↓↓↓

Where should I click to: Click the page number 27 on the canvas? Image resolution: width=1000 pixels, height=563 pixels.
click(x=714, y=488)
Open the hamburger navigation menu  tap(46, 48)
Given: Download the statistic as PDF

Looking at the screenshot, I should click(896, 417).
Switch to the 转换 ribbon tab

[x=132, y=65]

↑↑↑
↓↓↓

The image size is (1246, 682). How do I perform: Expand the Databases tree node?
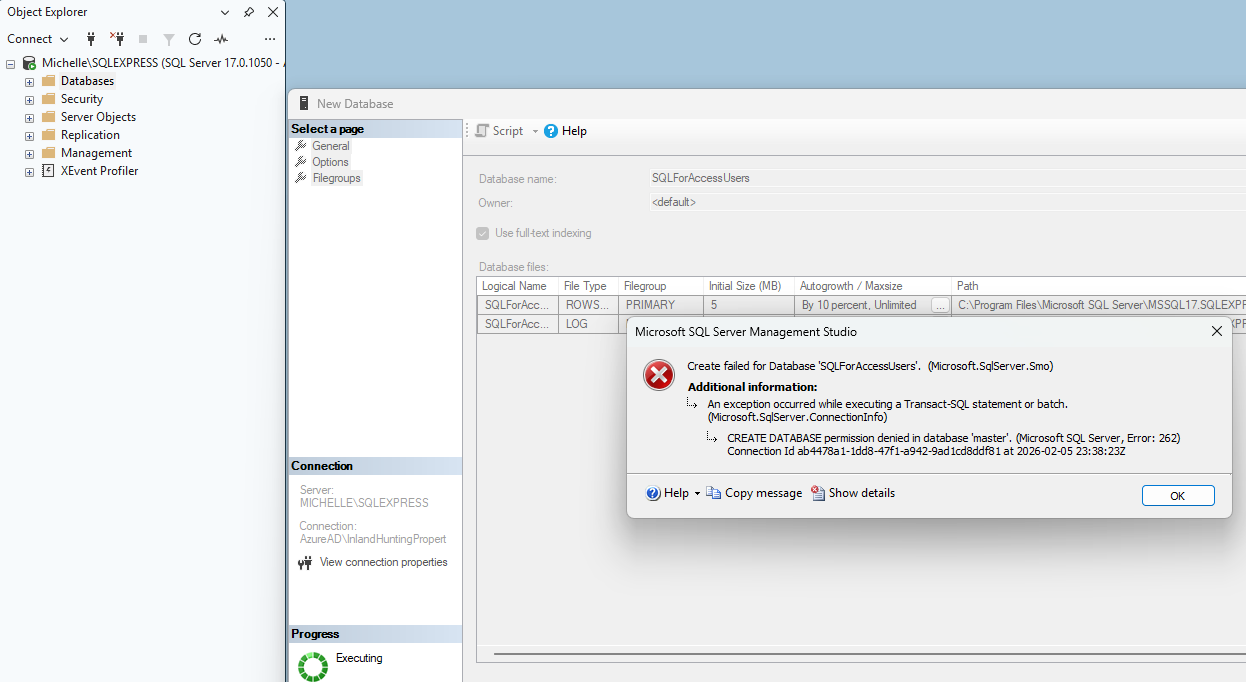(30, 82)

↑↑↑

● Problem details:
Precisely the lines between those holding "Where should I" and "Open the hamburger", inclusive, are to be reproduced from the listing above, with nothing added.

● Solution to this task:
Where should I click to: Click the page number 27 on the canvas? Image resolution: width=1000 pixels, height=563 pixels.
click(x=714, y=488)
Open the hamburger navigation menu  tap(46, 48)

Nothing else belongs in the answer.